You took the time to know I worked for the school paper at Syracuse and always made me feel at a home with a Jim Boeheim comment or two.

Remember the scouting combine in Indianapolis last year?

No, no. Not that lunch we shoved in at Steak and Shake sitting at the counter and looking for some scouts while we fretted who would take Virginia running back Thomas Jones in the draft.

Cardinals or Bengals?

No, not that. This is when I needed to find Chiefs coach Gunther Cunningham. For 24 hours, Gunther Cunningham was the center of my universe. The day before in Kansas City, Cunningham had recruited Dillon, at the time a restricted free agent.

But after standing in enough lobbies to apply for a hotel security job, I couldn't have found Cunningham if he was wearing an orange jump suit.

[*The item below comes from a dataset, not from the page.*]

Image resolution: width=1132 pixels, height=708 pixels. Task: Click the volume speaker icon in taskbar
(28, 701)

In the middle of my angst, the cell phone rang.

It was you, Schoney.

"Hurry up," you said urgently. But then, you were always urgent.

"Gunther Cunningham," you said. "Omni lobby right now. But hurry. He's about to leave."

Thanks, Schoney. I got him. Got my story for the day. I hope somewhere along the way I helped you out like that. And if I didn't, hell, I thought I'd have plenty of chances.

Cardinals-Bengals.

You'll be there because I asked Jack Brennan and Inky Studley to put your name card next to me Sunday.